Go to Data>Get External Data>Import Text File,
and load first 256 columns.
If you use a German version of Microsoft, in the
import wizard's section on Format, select advanced and then select the correct
decimal point symbol, i.e. ".".
Go to a separate sheet, and repeat "Get External Data" command to load the rest of the data, you need to block out
(=select =make black) and exclude the first 256 columns). This file contains information
for posterior probabilities for each site (columns) at each sampled generation
(rows).
3. Calculate average posterior probability for each
site of being under positive selection (Do not forget
to exclude first N rows as a burnin; you should have detected value of N in the
first question of this exercise). (Use AVERAGE() function of Excel)

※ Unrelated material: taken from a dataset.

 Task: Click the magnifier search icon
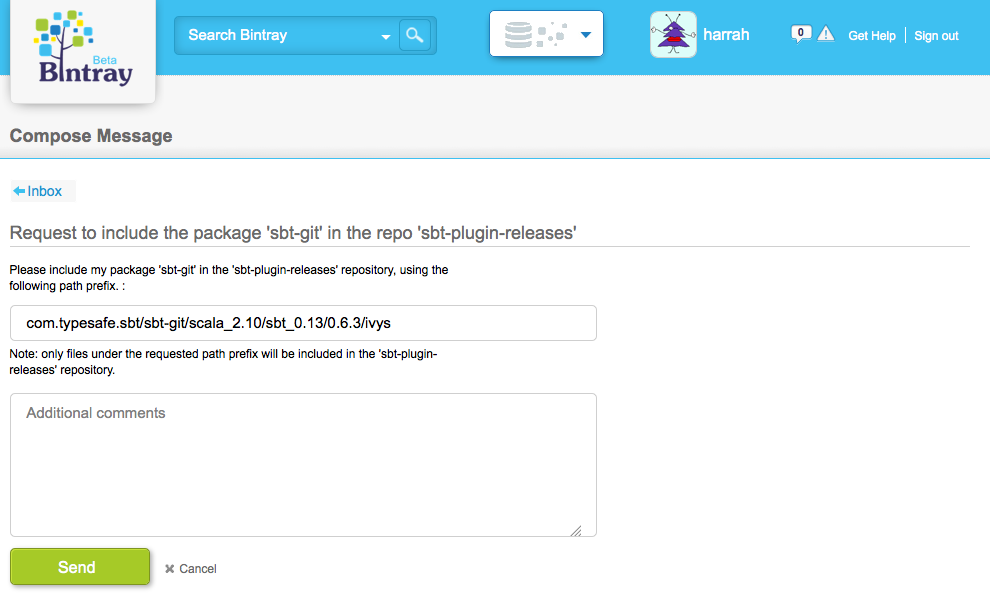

4. Plot average posterior probability vs. site # . Select a few sites
with the highest posterior pro. bability of being positively selected. (Examples
are here and here,
check all sheets  note: these were calculated from only 30 000 generations)
5. Create a histogram for the omega value <1 and the omega>1.
To do this you need to use Analysis ToolPak of Excel (Tools>Data
Analyses; if you do not see this item in the Tools menu, you need to activate
the ToolPak. To do that go to Tools>AddIns... and check "Analysis ToolPak").
The histogram data will be placed into a separate
sheet. Again, do not forget to discard the burnin from
consideration. Plot the calculated histogram data as a histogram. What is the
shape of the distribution?
6. Determine the 95% credibility
interval for the omega<1 value. To do this you sort posterior probability column
in ascending order (Select data you want to sort, and go to Data>Sort...
). Again, do not forget to discard the burnin; the easiest
might be to actually delete it.. After sorting, exclude 2.5% of the data on the
top and on the bottom. The range of the remaining data gives you the 95% confidence
interval.
7. The structure of hemagglutinin has been crystallized
and is publicly available through PDB. Download the PDB file here
and examine it with SPDBV. Chain A of the PDB file corresponds to the sequences
we did our analysis with (color the molecule according to chain). Below is a comparison
of the one of the sequences we used for analyses with the sequence for which the
structure was determined:
Using this alignment as a help, map the sites which have the highest probability
to belong to the class with omega>1. Where are these sites located in the protein?
(Reminders: The position number in the nexus file corresponds to nucleotide sequence,
the structure is based on the amino acid sequence  take the third codon position
and divide by 3 to find the amino acid. You only want to concern with Chain A!)